The therapeutic landscape for haemophilia is rapidly evolving beyond traditional factor replacement to include nonfactor therapies and adeno-associated virus (AAV) gene therapy. These innovations promise effective, long-term prophylaxis with reduced treatment burden but introduce new complexities in clinical management. This review provides a comprehensive analysis of these emerging treatments, focusing on key practical challenges. For nonfactor therapies-including emicizumab, concizumab, marstacimab and fitusiran-critical considerations for bleed management, surgical procedures, and transitioning between products, emphasizing that these agents are for prophylaxis only and require specific, often product-specific, concomitant factor or bypassing agent protocols for acute haemostasis. We further examine the safety profiles of these agents, with a focus on thrombotic risk, which can arise from drug-drug interactions, an excessive procoagulant effect, or the unmasking of baseline risk factors. Immunogenicity, while less frequent than with traditional factors, remains a consideration requiring ongoing pharmacovigilance.
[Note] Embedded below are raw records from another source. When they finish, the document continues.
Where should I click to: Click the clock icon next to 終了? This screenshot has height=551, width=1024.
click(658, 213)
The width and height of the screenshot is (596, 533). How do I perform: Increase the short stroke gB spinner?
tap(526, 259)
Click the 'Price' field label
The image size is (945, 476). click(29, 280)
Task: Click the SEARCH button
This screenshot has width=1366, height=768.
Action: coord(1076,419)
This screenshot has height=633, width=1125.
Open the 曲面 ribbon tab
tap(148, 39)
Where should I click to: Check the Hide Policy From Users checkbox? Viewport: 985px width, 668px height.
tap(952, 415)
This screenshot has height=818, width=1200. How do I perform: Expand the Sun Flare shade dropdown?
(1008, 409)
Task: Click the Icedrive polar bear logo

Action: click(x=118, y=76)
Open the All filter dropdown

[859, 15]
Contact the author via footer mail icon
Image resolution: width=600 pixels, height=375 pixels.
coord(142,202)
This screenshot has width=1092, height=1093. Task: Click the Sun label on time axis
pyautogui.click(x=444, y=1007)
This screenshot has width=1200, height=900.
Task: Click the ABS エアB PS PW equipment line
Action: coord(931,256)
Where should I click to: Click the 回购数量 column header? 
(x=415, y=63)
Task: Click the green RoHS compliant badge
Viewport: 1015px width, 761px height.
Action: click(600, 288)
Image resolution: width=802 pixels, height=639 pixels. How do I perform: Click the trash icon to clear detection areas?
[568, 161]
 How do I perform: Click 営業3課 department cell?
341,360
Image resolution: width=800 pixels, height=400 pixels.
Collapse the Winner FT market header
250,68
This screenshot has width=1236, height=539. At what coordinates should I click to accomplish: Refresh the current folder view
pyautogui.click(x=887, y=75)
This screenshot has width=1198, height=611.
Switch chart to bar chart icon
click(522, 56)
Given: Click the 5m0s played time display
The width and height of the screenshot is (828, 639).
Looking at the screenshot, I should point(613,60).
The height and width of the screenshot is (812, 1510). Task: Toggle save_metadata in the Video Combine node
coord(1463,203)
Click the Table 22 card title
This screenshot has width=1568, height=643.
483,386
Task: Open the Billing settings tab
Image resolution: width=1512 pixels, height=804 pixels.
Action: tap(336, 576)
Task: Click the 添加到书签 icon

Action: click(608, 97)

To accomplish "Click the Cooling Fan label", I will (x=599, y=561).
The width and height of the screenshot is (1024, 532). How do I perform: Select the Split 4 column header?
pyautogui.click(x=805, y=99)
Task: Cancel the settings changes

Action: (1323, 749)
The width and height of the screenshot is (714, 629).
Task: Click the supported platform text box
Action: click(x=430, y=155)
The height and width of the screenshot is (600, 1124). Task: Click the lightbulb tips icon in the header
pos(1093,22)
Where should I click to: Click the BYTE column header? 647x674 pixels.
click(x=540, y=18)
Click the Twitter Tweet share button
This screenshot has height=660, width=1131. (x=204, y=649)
Finally, we address the central immunogenicity challenge in AAV gene therapy: managing cytotoxic T-cell-mediated hepatotoxicity that can threaten transgene expression. The role of corticosteroid immunomodulation-both prophylactic and reactive-is explored across clinical trials for haemophilia A and B, highlighting variable responses and the need for tailored strategies. This review synthesizes current evidence to help clinicians navigate this new therapeutic era, optimizing outcomes while mitigating the risks associated with these transformative treatments.